無垢なやさしさに触れたからだ、どんなに暴言を吐こうとも許してくれる彼女に甘え、どんなに傷つけようとも次の日には笑ってくれる名字に安心し、遅く帰ればご飯を作ってくれ、忍び服が汚れれば洗ってくれ必ず任務前に「気を付けてね」と任務後に「無事でよかったおかえり」と心配してくれていた事に当たり前としていながらうれしかった。名字からしたら此処で生きる為に必死でこの時代を受け入れようとしていただけなのかもしれないが憎しみを軽減させられていたのか。

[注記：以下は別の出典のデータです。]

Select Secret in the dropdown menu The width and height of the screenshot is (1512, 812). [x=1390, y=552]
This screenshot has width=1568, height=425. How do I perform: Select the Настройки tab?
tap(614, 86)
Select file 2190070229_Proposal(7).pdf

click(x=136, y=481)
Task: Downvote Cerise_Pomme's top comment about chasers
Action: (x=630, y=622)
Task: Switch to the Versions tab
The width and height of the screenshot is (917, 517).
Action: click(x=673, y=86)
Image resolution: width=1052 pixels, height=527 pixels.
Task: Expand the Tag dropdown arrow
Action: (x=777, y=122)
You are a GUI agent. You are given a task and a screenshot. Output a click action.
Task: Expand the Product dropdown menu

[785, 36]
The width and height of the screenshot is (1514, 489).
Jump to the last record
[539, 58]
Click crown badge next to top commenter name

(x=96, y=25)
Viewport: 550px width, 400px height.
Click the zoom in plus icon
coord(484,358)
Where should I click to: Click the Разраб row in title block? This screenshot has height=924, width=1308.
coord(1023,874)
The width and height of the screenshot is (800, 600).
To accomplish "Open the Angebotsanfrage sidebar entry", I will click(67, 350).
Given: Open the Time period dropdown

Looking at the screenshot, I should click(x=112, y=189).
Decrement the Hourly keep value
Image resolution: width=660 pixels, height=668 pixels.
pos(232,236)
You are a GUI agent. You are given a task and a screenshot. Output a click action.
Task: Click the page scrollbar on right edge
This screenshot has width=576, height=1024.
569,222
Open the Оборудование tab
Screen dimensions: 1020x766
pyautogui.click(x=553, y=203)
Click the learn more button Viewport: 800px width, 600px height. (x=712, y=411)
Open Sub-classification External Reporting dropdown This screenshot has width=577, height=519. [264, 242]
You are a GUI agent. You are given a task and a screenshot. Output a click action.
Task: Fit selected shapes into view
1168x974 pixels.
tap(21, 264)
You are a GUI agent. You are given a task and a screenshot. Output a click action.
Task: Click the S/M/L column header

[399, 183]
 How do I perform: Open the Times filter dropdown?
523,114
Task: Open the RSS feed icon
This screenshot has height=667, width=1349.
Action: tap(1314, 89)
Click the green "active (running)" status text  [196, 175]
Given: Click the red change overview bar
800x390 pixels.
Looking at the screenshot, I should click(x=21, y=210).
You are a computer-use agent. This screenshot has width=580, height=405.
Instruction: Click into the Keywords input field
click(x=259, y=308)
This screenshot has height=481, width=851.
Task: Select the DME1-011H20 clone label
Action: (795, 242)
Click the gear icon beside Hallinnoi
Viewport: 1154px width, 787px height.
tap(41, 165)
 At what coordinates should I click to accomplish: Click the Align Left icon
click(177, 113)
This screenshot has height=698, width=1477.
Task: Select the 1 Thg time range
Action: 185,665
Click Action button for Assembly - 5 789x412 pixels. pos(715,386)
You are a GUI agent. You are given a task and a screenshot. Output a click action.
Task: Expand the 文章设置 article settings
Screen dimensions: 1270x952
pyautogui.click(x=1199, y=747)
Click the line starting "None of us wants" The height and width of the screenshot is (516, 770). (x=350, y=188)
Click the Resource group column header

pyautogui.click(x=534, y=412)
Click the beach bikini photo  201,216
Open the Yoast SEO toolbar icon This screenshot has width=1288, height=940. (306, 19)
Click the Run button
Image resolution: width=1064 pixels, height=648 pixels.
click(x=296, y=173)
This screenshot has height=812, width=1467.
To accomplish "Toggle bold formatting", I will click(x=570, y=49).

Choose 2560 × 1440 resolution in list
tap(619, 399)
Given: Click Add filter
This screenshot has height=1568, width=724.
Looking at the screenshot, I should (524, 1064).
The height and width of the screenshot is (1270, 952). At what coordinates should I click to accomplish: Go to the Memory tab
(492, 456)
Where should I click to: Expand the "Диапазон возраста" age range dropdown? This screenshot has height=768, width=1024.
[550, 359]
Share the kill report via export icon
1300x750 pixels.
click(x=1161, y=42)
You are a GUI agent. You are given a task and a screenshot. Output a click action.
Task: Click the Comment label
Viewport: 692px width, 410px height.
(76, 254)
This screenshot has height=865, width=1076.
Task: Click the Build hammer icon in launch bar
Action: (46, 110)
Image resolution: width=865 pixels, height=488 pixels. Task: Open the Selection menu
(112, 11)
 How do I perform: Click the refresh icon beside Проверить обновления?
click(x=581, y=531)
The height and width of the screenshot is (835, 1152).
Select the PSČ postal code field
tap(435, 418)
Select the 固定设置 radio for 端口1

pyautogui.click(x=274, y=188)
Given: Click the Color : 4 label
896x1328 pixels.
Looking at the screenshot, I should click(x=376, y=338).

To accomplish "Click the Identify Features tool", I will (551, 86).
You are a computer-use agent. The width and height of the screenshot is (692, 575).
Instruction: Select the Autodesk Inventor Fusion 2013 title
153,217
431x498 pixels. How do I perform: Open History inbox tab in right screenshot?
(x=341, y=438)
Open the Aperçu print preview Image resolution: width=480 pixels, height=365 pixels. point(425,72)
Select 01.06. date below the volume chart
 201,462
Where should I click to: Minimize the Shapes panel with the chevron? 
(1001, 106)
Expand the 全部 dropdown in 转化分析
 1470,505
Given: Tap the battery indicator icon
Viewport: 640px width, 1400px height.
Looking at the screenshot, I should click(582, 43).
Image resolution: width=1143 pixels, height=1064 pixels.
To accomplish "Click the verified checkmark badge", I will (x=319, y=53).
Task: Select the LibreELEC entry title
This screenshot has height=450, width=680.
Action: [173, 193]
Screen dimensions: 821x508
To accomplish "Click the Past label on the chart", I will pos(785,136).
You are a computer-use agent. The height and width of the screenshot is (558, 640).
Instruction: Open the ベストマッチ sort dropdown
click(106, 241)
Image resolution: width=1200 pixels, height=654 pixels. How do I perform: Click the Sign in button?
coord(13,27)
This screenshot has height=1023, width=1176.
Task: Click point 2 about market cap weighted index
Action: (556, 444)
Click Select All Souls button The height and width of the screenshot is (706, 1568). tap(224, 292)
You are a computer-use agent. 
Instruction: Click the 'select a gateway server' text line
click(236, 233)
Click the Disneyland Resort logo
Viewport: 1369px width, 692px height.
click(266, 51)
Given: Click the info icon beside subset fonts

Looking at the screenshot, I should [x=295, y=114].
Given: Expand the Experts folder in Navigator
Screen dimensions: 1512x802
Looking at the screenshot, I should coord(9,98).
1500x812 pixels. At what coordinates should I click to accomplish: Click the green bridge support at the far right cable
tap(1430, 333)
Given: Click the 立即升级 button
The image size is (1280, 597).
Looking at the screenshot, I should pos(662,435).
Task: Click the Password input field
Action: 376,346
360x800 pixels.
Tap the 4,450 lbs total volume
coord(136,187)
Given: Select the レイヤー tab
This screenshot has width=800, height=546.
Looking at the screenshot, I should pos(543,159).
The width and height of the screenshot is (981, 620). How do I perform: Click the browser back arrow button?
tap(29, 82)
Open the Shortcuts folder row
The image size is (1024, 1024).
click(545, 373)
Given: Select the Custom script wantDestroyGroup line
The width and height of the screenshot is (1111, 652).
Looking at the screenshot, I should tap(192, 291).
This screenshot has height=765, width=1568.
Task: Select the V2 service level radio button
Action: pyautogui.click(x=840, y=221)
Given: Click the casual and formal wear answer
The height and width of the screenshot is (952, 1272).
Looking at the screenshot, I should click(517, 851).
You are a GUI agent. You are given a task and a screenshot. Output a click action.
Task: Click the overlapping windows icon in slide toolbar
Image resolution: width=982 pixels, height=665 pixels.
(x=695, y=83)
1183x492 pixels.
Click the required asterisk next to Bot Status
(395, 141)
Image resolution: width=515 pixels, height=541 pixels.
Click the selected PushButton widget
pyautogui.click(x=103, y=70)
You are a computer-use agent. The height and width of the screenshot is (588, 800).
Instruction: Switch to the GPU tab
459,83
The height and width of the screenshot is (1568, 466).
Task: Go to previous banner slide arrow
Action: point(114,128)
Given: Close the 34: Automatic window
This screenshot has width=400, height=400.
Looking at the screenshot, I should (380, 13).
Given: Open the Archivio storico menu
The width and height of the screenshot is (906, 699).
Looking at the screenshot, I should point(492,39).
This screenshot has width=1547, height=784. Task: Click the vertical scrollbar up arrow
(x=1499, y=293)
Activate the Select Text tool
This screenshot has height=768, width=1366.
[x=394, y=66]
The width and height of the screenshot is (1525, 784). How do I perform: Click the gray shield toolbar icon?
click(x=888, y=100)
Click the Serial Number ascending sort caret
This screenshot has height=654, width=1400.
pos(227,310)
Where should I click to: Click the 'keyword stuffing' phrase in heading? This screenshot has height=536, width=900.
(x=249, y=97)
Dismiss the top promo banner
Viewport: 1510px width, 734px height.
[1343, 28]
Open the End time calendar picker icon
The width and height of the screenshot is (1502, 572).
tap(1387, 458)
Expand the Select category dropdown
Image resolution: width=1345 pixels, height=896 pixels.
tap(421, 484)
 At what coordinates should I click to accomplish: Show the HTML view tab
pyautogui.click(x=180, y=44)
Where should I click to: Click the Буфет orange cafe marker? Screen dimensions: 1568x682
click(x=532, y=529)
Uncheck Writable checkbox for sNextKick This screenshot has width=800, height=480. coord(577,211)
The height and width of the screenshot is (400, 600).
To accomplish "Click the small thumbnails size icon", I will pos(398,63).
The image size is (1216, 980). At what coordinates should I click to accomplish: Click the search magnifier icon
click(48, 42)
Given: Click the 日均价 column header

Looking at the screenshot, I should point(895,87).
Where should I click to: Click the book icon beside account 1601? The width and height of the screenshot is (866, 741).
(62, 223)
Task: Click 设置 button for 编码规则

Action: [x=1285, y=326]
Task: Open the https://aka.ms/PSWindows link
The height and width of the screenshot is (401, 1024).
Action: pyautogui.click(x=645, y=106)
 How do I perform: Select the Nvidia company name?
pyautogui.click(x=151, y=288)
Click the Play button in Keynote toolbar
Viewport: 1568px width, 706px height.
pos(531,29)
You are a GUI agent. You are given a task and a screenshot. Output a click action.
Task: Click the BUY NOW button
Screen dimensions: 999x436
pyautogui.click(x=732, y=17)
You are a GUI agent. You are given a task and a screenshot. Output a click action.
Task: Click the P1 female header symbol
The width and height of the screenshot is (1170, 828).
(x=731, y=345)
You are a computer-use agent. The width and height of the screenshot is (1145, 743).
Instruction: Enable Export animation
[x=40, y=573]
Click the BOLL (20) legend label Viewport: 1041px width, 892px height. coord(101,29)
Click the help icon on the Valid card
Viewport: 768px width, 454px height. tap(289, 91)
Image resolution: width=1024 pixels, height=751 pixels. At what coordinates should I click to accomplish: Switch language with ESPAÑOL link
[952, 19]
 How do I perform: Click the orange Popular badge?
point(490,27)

「やさしさ、を私は、今までの分名字名前に優しさをやる!」

「ああ」

「長次にも一杯やるぞ!私が優しかったら教えてくれ!」

「私は...充分もらっている」


まずは、明日あやまろう。その前に鉢屋の様子を見てやらねば。巻き込んでしまったからな!あ、尾浜勘右衛門の件もどうするか。優しいとは一体なんなんだろうな!私にはよくわからん!
しかし、あいつは本当に泣かない、前の天女たちは喜怒哀楽を表現しまくっていたというのにあいつだけはまったくあらわさないのだ。いけどんな私にあいつの喜怒哀楽を見極めることができるのか心配だ、そうか、長次に聞けばいいのか!長次はなんでも知っているからな!


「お前はほんとうに、優しいな、酷く」


そうだろう!優しいだろう!酷くとはどういう意味だからわからないがきっとものすごくって意味でとっていいのか?まあ、細かいことは気にするな!だ。今度、時間があるときに聞こう、私はもう寝る!おやすみ、長次!